Amber Rudd has said Boris Johnson has a “sort of language which he’s quite rightly nervous using in front of women” as the ex-home secretary hit out at the “boys’ club” atmosphere in the Commons.
Rudd also accused the prime minister of going “backwards” on promoting women.
The former cabinet minister said she quit Johnson’s top team as work and pensions secretary in September 2019 because she did not like his style of government over Brexit.
The comments came as part of a project by the Institute for Government (IfG) aimed at getting ministers to reflect on their time in power.
In the study, former leader of the Commons Andrea Leadsom revealed that relations with ex-Speaker John Bercow reached such a low that she would not hold regular weekly meetings with him alone.
Rudd expressed concern that the situation regarding the promotion of women was going into reverse.
She said: “There is a kind of boys’ club-type behaviour in parliament because it is still more like a public school or a university club than anywhere else you’ll ever go.
“I fear that it’s going backwards a bit at the moment because unless you have the leadership really making an effort to ensure that women are promoted as equals, all the time – not just because, oh, let’s promote the women, we forgot about the women – it’s going to be a problem.
“I see that in Boris Johnson, I’m afraid.
“Even though I don’t dislike him at all.
“He’s come from that establishment group.
“And also, he has that sort of language, which he’s – quite rightly – nervous of using in front of women.”
Rudd, who resigned as home secretary in 2018 over the Windrush scandal, said she quit the cabinet again after a return to the top table as work and pensions secretary because of the way Johnson treated people in order to get his Brexit agenda through.
She said: “It was Boris Johnson’s style of government, really.
“It was the way he treated other people and his determination to deliver Brexit, whatever the cost in terms of the economy and, I thought, the consequences to people’s lives.”
Rudd, a prominent Remainer in the 2016 Brexit campaign, famously remarked of Johnson in a referendum TV debate: “Boris is the life and soul of the party, but he is not the man you want driving you home at the end of the evening.”

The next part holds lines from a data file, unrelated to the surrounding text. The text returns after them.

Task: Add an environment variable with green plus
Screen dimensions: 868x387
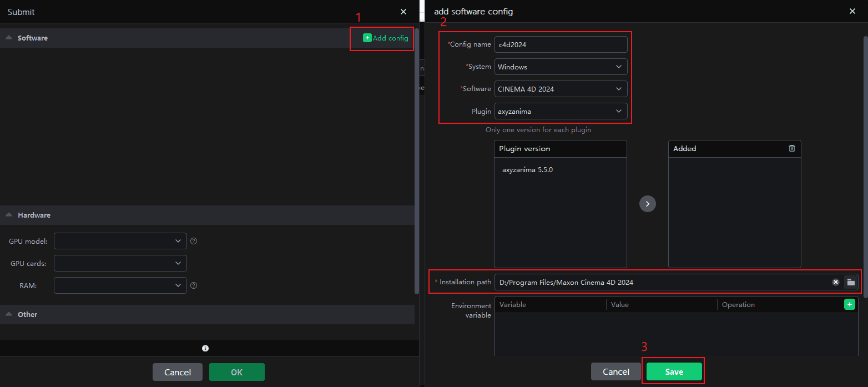Action: pos(849,304)
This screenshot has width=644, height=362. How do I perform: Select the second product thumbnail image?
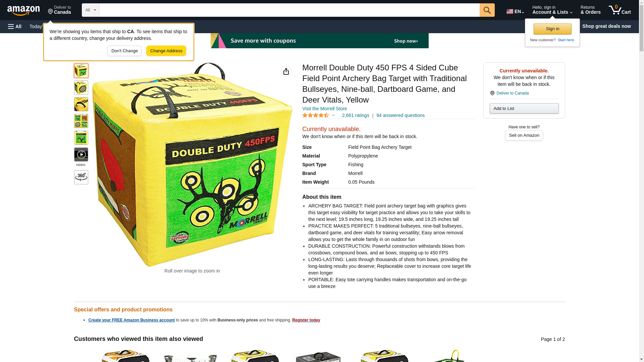click(81, 87)
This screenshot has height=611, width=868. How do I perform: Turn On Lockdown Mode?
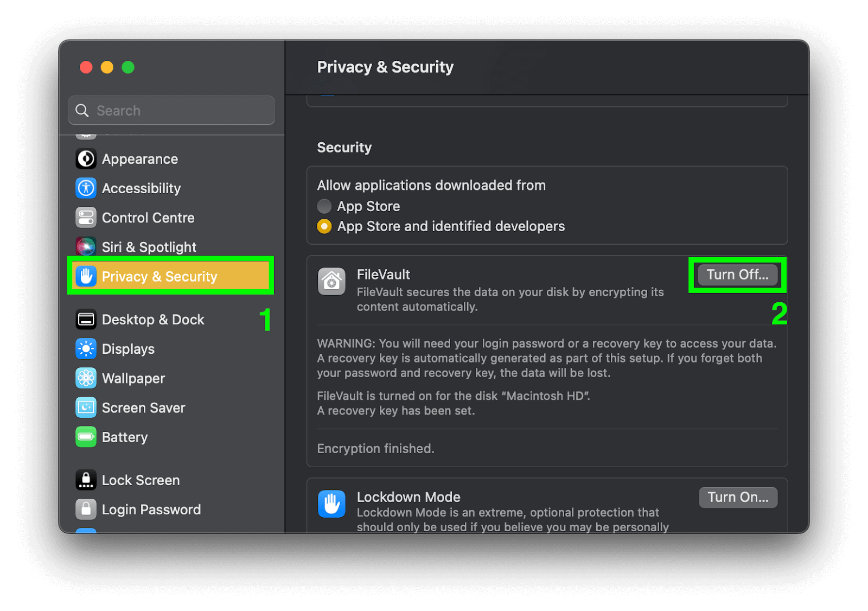(x=738, y=497)
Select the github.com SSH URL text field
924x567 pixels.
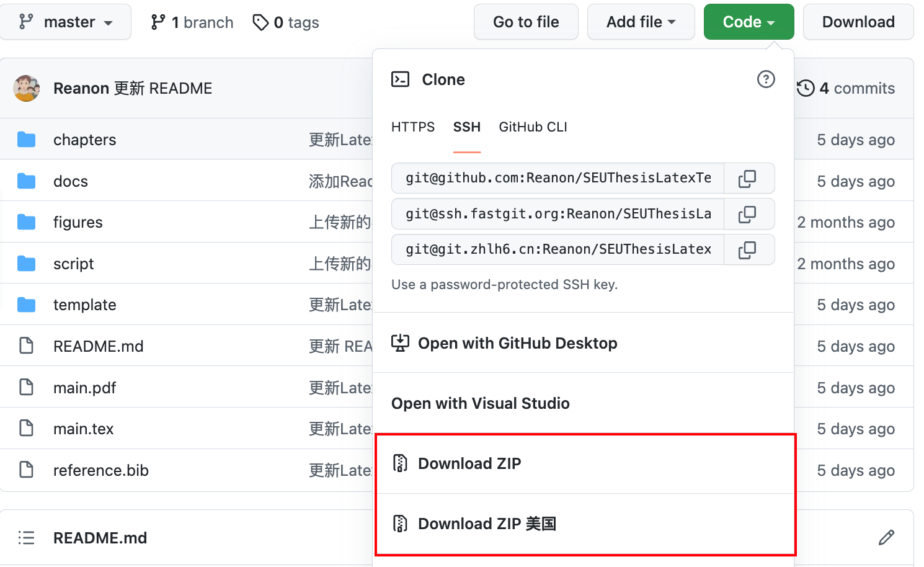pyautogui.click(x=557, y=178)
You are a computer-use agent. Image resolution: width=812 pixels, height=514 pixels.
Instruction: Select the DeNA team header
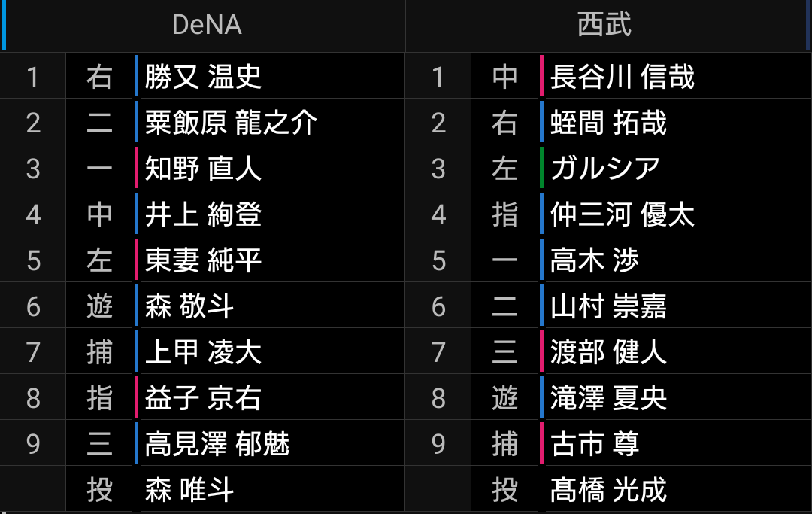click(207, 24)
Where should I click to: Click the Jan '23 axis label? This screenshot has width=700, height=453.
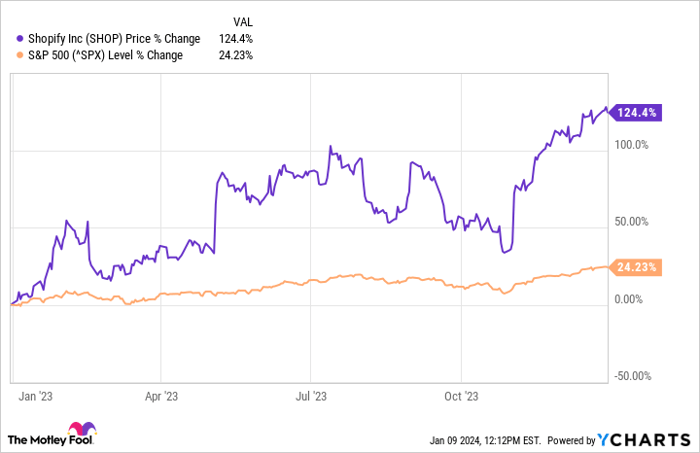[35, 396]
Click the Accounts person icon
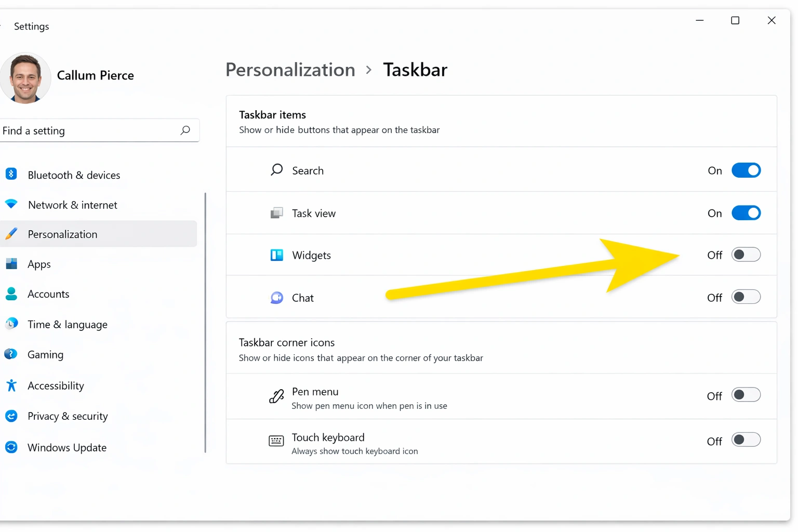 [x=11, y=294]
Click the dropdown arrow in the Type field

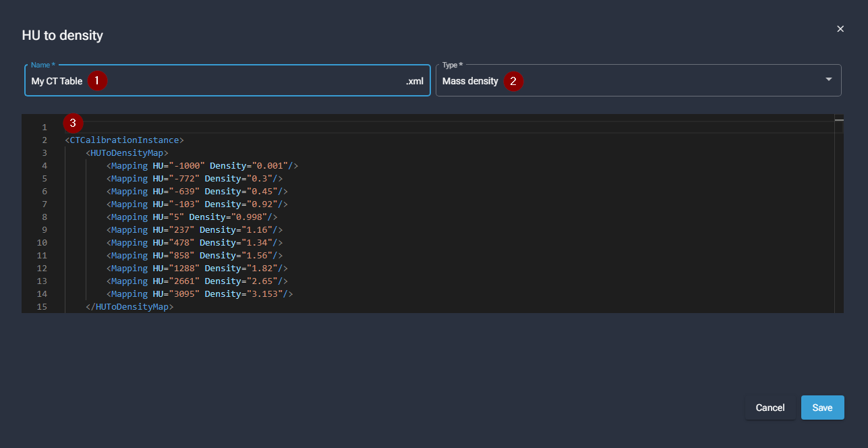tap(828, 80)
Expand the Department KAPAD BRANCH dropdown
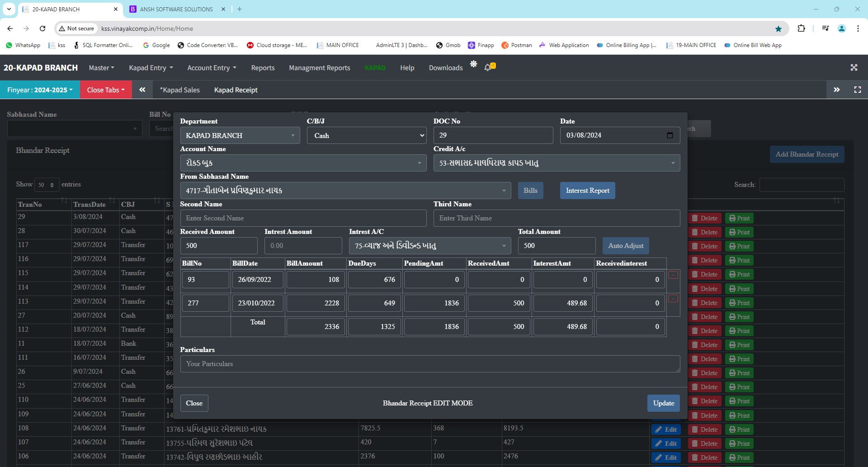868x467 pixels. pos(240,135)
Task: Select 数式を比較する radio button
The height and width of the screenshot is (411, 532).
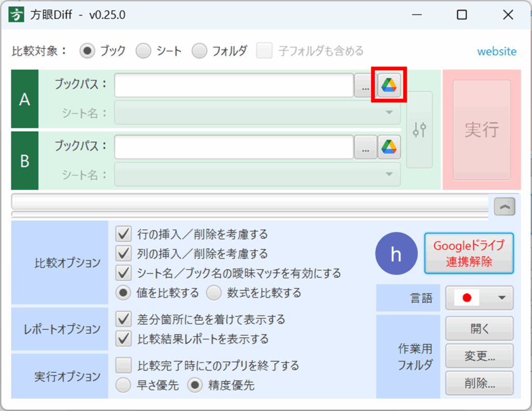Action: tap(214, 293)
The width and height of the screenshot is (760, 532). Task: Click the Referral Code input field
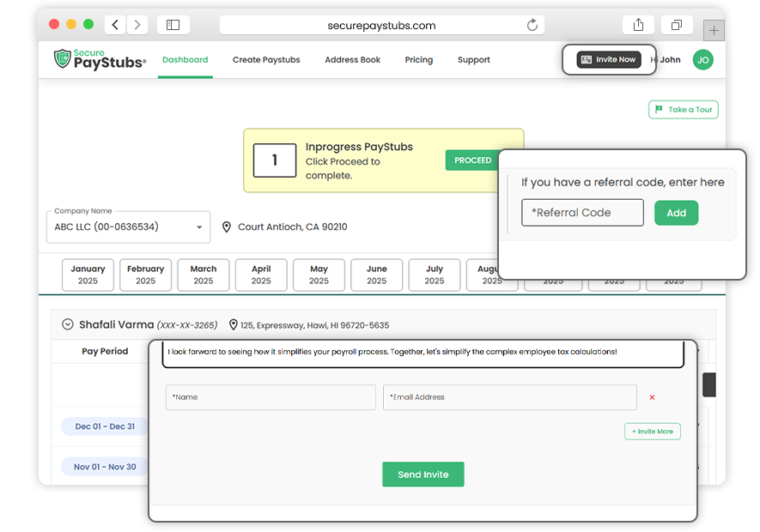pos(582,213)
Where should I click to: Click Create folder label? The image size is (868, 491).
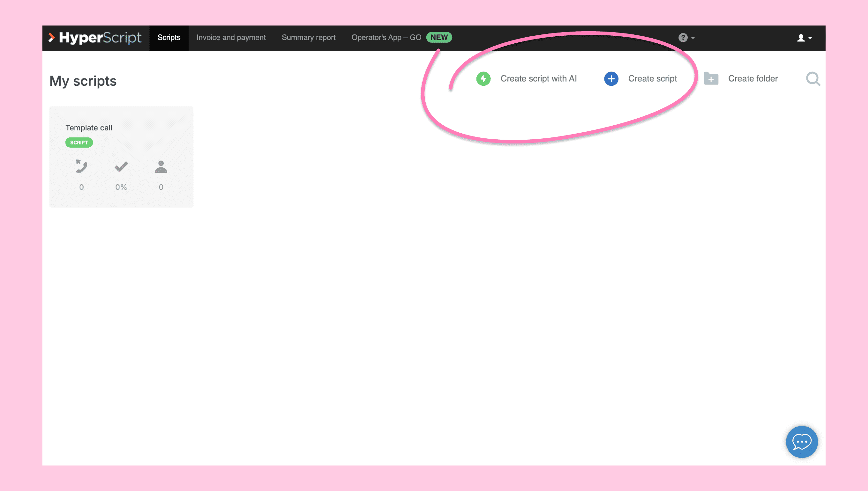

Leadsom and Bercow regularly clashed when he was Commons Speaker.
Recalling their weekly meetings, she said: “It reached a point where I had to take someone with me, because of the level of vitriol in those meetings.
“And he, likewise, said he needed to have someone there, because apparently I was extraordinarily difficult.”
The two had a public spat after Bercow was accused of calling Leadsom a “stupid woman”.
Former attorney general Jeremy Wright told the IfG that David Cameron would become more publicly irritated at situations as prime minister than Theresa May did after she succeeded him.
Wright said: “David Cameron let his irritation show more often and more visibly than Theresa ever did, getting the advice that she was being given.”
The ex-cabinet minister also insisted the government should have done more to defend judges hearing high-profile Brexit cases from media criticism.
He said: “Where I think we were going wrong… was to allow the sort of abuse to play out in the newspapers, of those who were doing their job as judges and as lawyers.”
Former business secretary Greg Clark said some international firms were “alarmed” at how Britain was handling the post-Brexit vote turmoil.
He said: “The further that you go from these shores, the more people were alarmed at what they thought was uncertainty and unpredictability in a country that they had always thought of as a byword for predictability.”